Data shown:

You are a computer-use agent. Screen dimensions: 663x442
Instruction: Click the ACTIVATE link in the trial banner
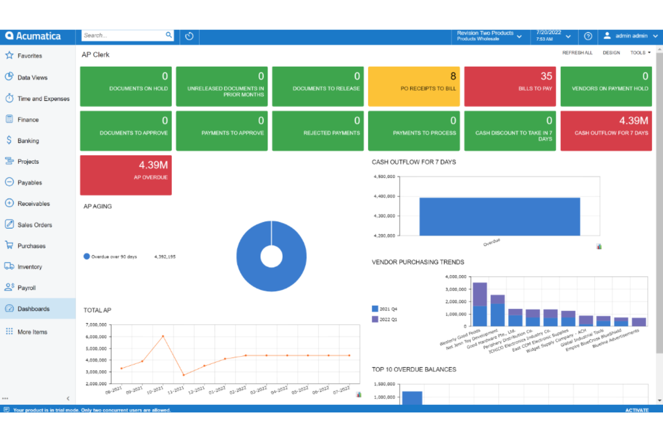[637, 410]
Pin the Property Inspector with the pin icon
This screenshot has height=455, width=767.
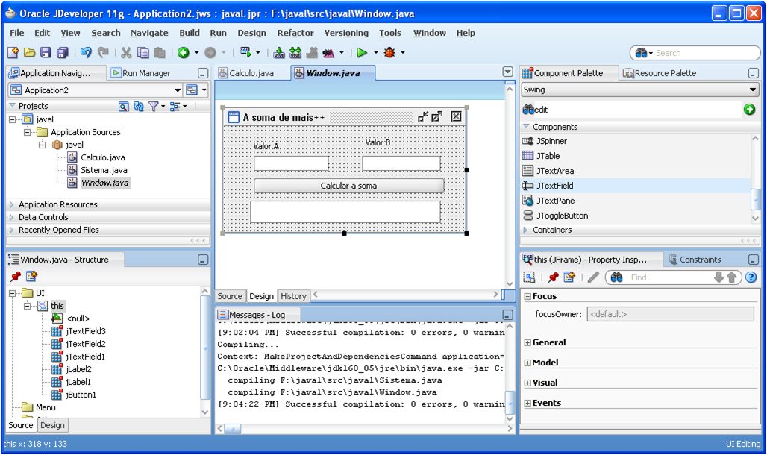(553, 277)
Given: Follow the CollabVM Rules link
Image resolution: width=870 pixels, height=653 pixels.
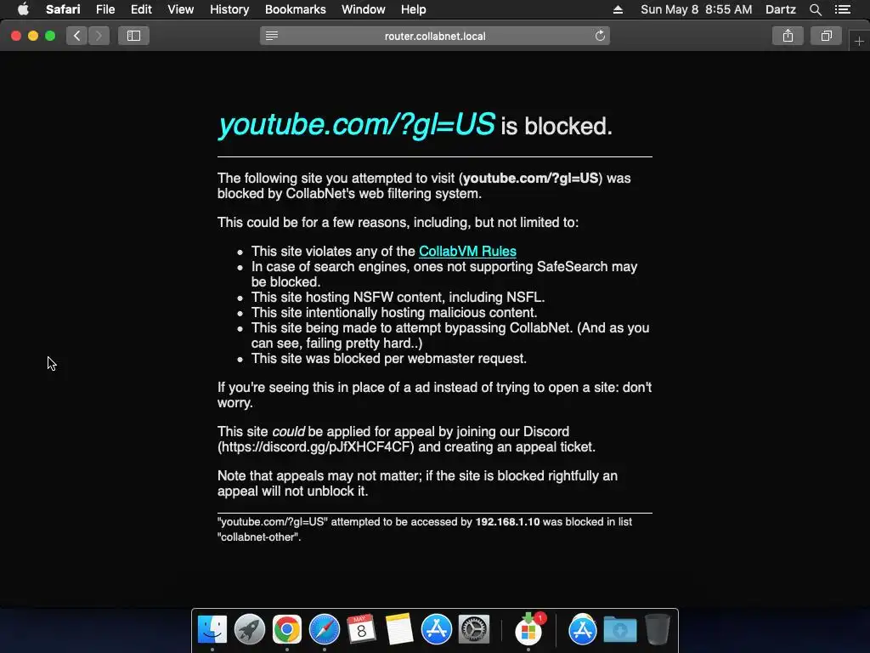Looking at the screenshot, I should [467, 251].

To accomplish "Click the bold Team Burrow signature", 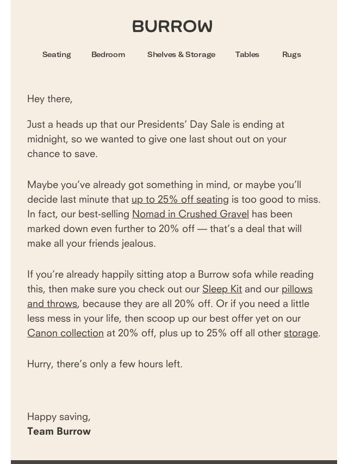I will 59,431.
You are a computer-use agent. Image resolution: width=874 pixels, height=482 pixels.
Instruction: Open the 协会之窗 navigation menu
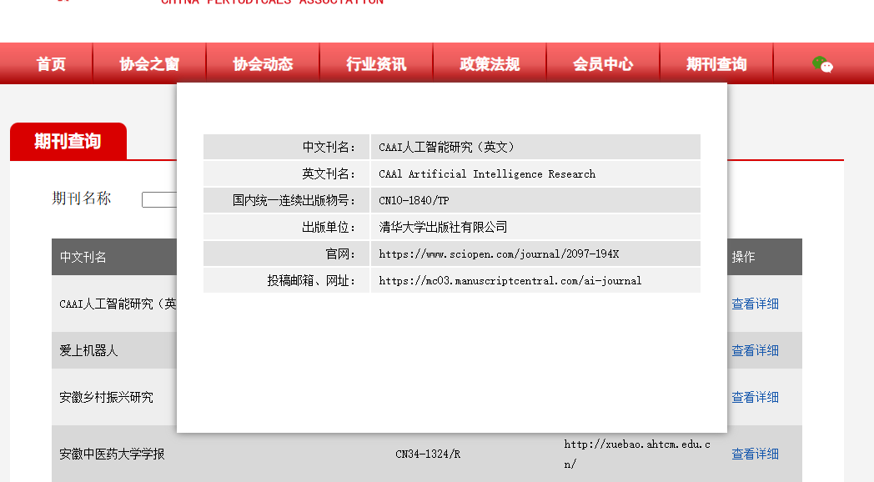point(150,63)
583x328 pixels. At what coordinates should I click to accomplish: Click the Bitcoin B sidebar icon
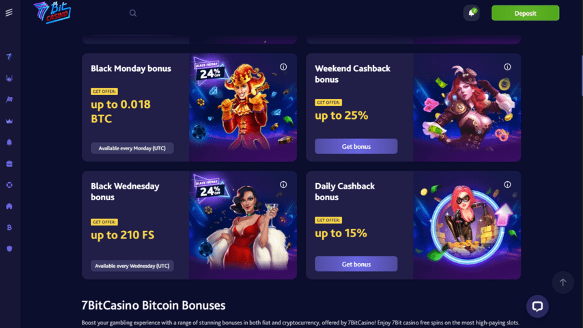pos(9,227)
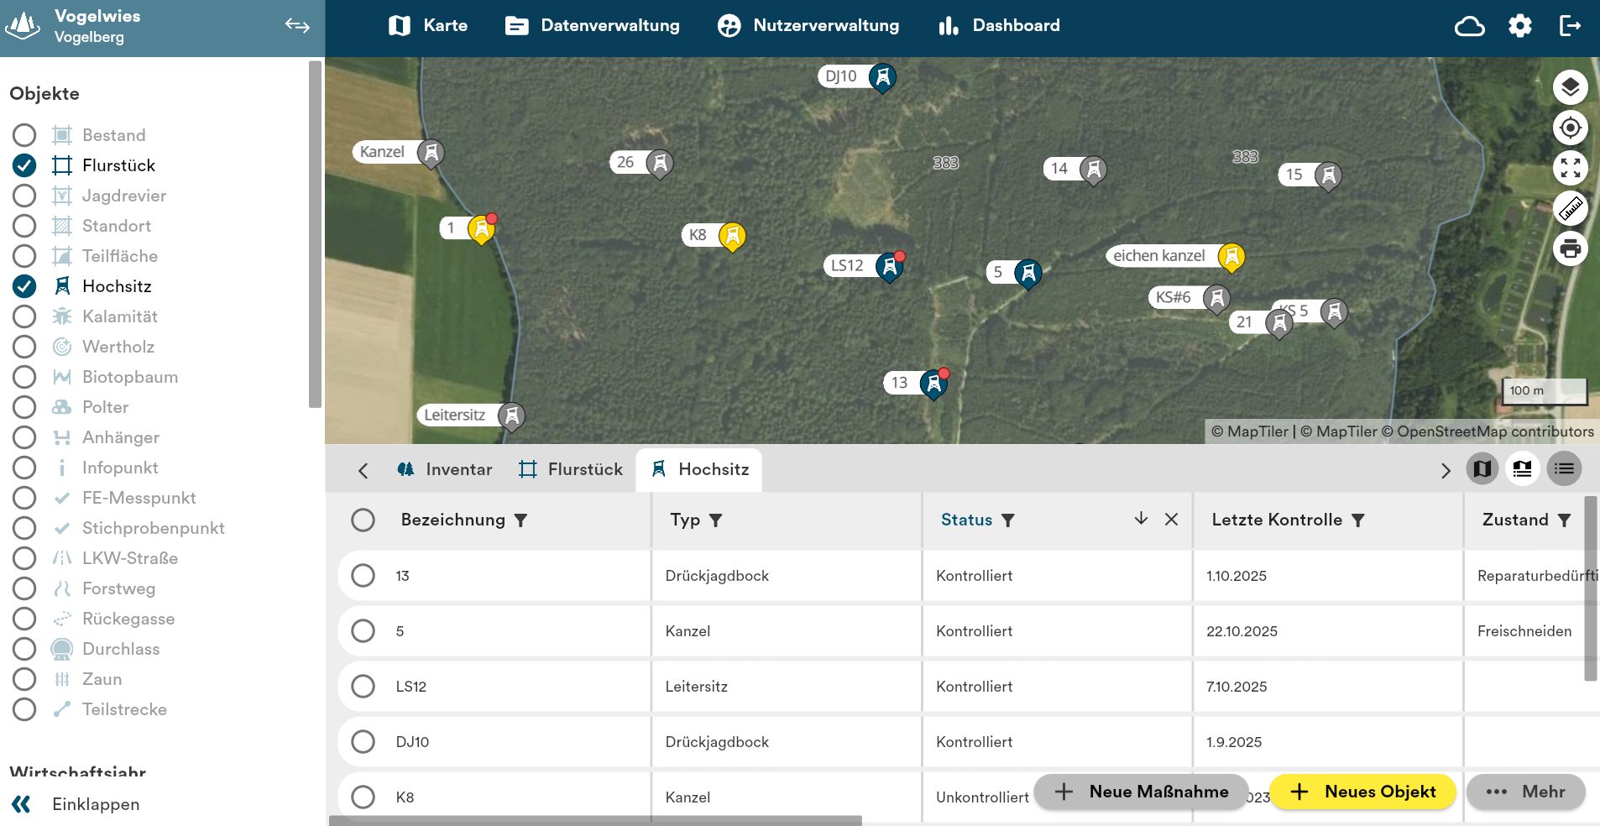Viewport: 1600px width, 826px height.
Task: Open settings gear in top bar
Action: (1519, 26)
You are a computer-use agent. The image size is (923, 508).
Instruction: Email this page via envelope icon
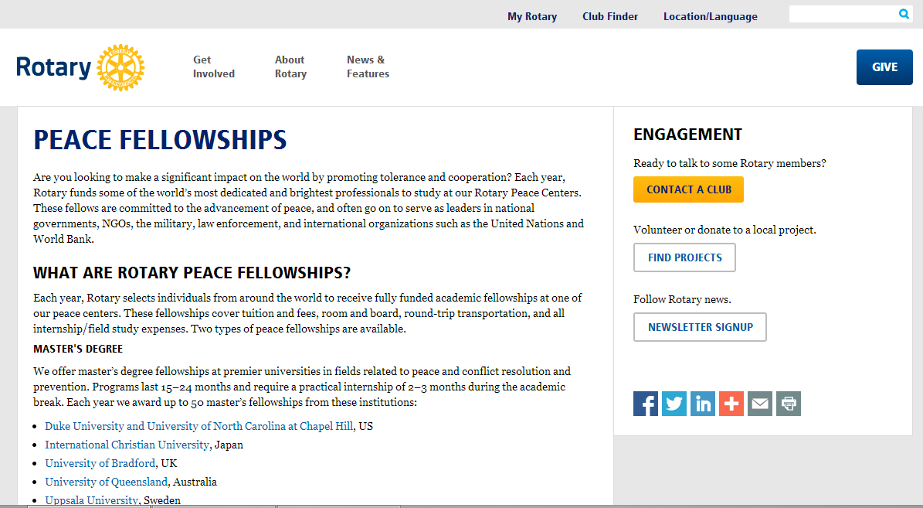point(760,404)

Assignment: For the string "agent", return every line of the data where it appears.

Task answer:
You are a computer-use agent. Screen dimensions: 663x442
You are a computer-use agent. Image resolution: width=874 pixels, height=482 pixels.
You are a computer-use agent. The image size is (923, 508).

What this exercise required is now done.